On Monday, Apr 28, 2003, at 17:42 US/Central, Russell Turpin wrote:

>> What will the body be like in 50 years?
> Some of this sets off my "Jetson alarm."

There are two pieces of information necessary to defuse this.

(1)  The rate of change is increasing, and the derivative rate of 
change is increasing.  Using previous incorrect estimates of 
technological progress over a particular timeframe as a basis for 
forecasting is invalid unless you assume that (at least) the derivative 
rate of change flattens out, and there's no sign of (or good argument 
for anticipating) that.

(2)  When distinguished scientists who are getting on in their years 
say some future development is impossible or unlikely,  or express 
general skepticism about anticipated scientific and technological 
progress, they are almost always wrong.  E.g. "I think there is a world 
market for mabye five computers."  (T.J. Watson.)  Also, "end of 
physics" predicted late-19th century, etc. When they say that something 
is possible or even probable, they are more often right than not. :-)
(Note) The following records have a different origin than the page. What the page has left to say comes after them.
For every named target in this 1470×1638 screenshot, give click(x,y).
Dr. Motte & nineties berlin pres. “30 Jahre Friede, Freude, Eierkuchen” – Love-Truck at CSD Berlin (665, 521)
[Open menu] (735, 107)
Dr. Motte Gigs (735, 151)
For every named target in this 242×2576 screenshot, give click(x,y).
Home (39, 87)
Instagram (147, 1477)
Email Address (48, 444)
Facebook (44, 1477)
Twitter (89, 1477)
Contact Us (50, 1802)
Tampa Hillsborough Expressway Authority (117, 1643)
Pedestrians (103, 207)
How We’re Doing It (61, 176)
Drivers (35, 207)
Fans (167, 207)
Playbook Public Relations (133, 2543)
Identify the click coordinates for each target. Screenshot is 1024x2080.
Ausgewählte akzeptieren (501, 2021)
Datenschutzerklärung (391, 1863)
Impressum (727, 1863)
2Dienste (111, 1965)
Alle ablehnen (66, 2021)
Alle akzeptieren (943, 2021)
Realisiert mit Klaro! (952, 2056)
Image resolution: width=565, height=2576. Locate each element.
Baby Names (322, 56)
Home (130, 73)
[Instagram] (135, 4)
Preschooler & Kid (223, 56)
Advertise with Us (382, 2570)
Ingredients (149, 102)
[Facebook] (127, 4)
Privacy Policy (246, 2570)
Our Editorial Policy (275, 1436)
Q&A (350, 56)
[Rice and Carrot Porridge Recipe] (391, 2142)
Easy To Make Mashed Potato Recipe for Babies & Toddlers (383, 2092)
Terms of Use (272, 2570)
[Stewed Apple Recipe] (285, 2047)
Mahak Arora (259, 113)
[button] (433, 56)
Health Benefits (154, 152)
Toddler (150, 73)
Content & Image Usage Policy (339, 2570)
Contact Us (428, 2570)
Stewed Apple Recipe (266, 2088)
Short-term forecasts are almost always overly optimistic, long-term 
forecasts are almost always overly pessimistic... and the next 51 years 
are a LOT longer-term than the delta from 70s Jetsons cartoons to now.  
Not just 20ish years longer, but quantitatively and qualitatively 
centuries of progress at previous rates longer.  And for the 
technologies in question here --- strong AI or at least uploading, 
self-assemblers or at least molecular-scale manufacturing, etc. --- 
there are none of the "magic happens here" fundamental physical 
problems of e.g. time machines, rocket packs, and so forth faced by 
fictional sci-fi "innovations" of yore.  E.g., we have existence proofs 
of things like brains and bacteria;  there are no existence proofs of 
time-machines or Martians tripods.

The trick is to identify which sci-fi writers are Jules Verne and which 
ones are H. G. Wells...  ;-)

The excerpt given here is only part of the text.